Australier sind für ihre entspannte Lebensart bekannt. Auf meiner Reise durch Australien bin ich den Gewohnheiten der Bewohner und der Ursache auf den Grund gegangen. Die Sonne wirkt, außer in den beiden Wintermonaten Juli und August unbeirrt auf die Bewohner ein. Dies ist bestimmt ein auschlaggebender Faktor. Aber es ist nie nur, wie es „scheint"...

Anfang des Jahres zog es mich auf den Kontinent, der gerade mal vor 200 Jahren entdeckt wurde. In Melbourne angekommen, ging es zunächst nach Tasmanien, dann über Byron Bay per Bus und Anhalter nach Cairns. Byron Bay bietet pures Strandvergnügen an der Ostküste und es ist der Ort, dem so mancher Australier, wenn er sich unabhängig von den Finanzen zwischen Paris und Byron Bay wählen dürfte, den Vorzug geben würde. Weißer Strand, braungebrannte Surfer, Backpacker-Feeling. Und ganz in der Nähe: Nim Bin. Die Aussage des Lonely-Planet zu diesem Ort: „You’ll probably get offered pot on the street. If you don't like that kind of thing, you might find the persistent dealer annoying."

Organisierte Bus-Touren bieten Fahrten in die Kifffer-Region Nim Bin. Neben Reggeagedudel werden dabei – abhängig vom Fahrer – auch Historisches, Aktuelles und Banales vermittelt. Ich entschließe mich zu einer Fahrt. Bei einem Zwischenstopp berichtet unser Fahrer von unregelmäßigen Kontrollen der Polizei. Gerade zwei Wochen vorher waren Touris erwischt, jedoch nicht festgenommen worden. Auf jeden Fall wird uns vom Kauf abgeraten. Aber hallo, frage ich mich, warum sind wir denn dann hier? Um das Wissen über Polizei-Kontrollen bereichert, geht es weiter zum Ziel. Dort bleibt uns gerade mal eine Stunde Zeit, all das zu organisieren, was zu organisieren ist. Da es nur eine Straße gibt und sich ein „Souvenir“-Geschäft ans andere reiht, finden sich Käufer und Verkäufer bereits vor der Ladentür.
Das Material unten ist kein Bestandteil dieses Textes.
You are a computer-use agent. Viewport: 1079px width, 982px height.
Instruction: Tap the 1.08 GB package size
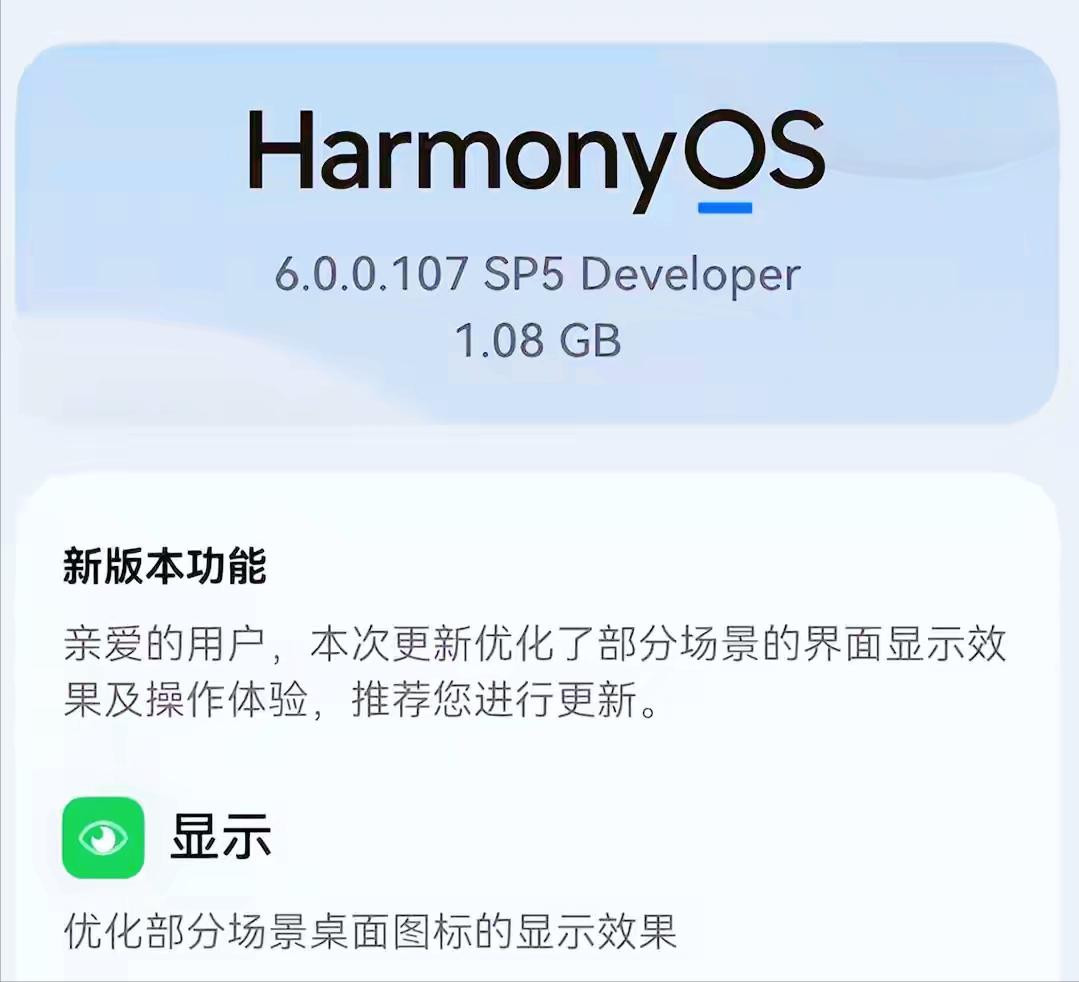pos(538,340)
Zuerst schlendere ich – wie die meisten anderen auch – durch das Kiffer-Museum mit Cafeteria. Dort führt ein Seitenausgang in eine kleine Gasse, wo es einen winzigen Markt gibt. Dort reicht die Nennung einer Zahl aus, um das Gewünschte zu bekommen. Erst zögere ich noch ein wenig, dann kaufe ich doch. Auf dem Weg zum Bus, frage ich mich, wer von den anderen sechs ebenfalls etwas gekauft haben könnte. Ich bekomme es nicht heraus, und finde mich damit ab, eventuell die Einzige zu sein, die sich dem weisen Ratschlag entzogen hat. Fünf Stunden später sitzen sechs Backpacker aus England, Kanada, Deutschland und Brasilien bei Bier und Joint zusammen am Lagerfeuer, teilen Geschichten, schießen peinliche Fotos und lachen.
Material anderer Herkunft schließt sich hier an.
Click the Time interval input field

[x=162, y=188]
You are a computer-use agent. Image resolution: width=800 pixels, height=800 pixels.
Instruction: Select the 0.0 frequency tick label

Die Reise führt dann nach Magnetic Island, wo einmal im Monat Hunderte Electro-Liebhaber von einer Fullmoon-Party am Strand unter Palmen angezogen werden. Auf der Fähre ist auch Albert, ein Phillipine, der die Insel seit vier Jahren seine Heimat nennt. Am folgendem Tag besuchen wir drei seiner Freunde, die zu meiner Überraschung um die Fünfzig sind. Die Begrüßung ist herzlich und sie fragen zugleich, ob wir mitrauchen wollen. Der Stoff ist stark, ich fühle mich benommen, die Leute sind nett, und es stört weder mich noch sonst jemanden, dass ich dem fremdsprachigen Gespräch kaum noch folgen kann. Weiter geht’s zu Alberts selbstgebauten quasi für alle offenen Holzhütte. Hängematte und Trommeln fallen in mein Blickfeld. Zum Accessoire gehört auch eine 'bucket bong', die ich erstmalig anteste. Mehrmals täglich kommen Freunde zu Besuch, sitzen eine Weile gemütlich beisammen und ziehen dann weiter. Vier Tage voll Entspannung und kultureller Begegnungen folgen.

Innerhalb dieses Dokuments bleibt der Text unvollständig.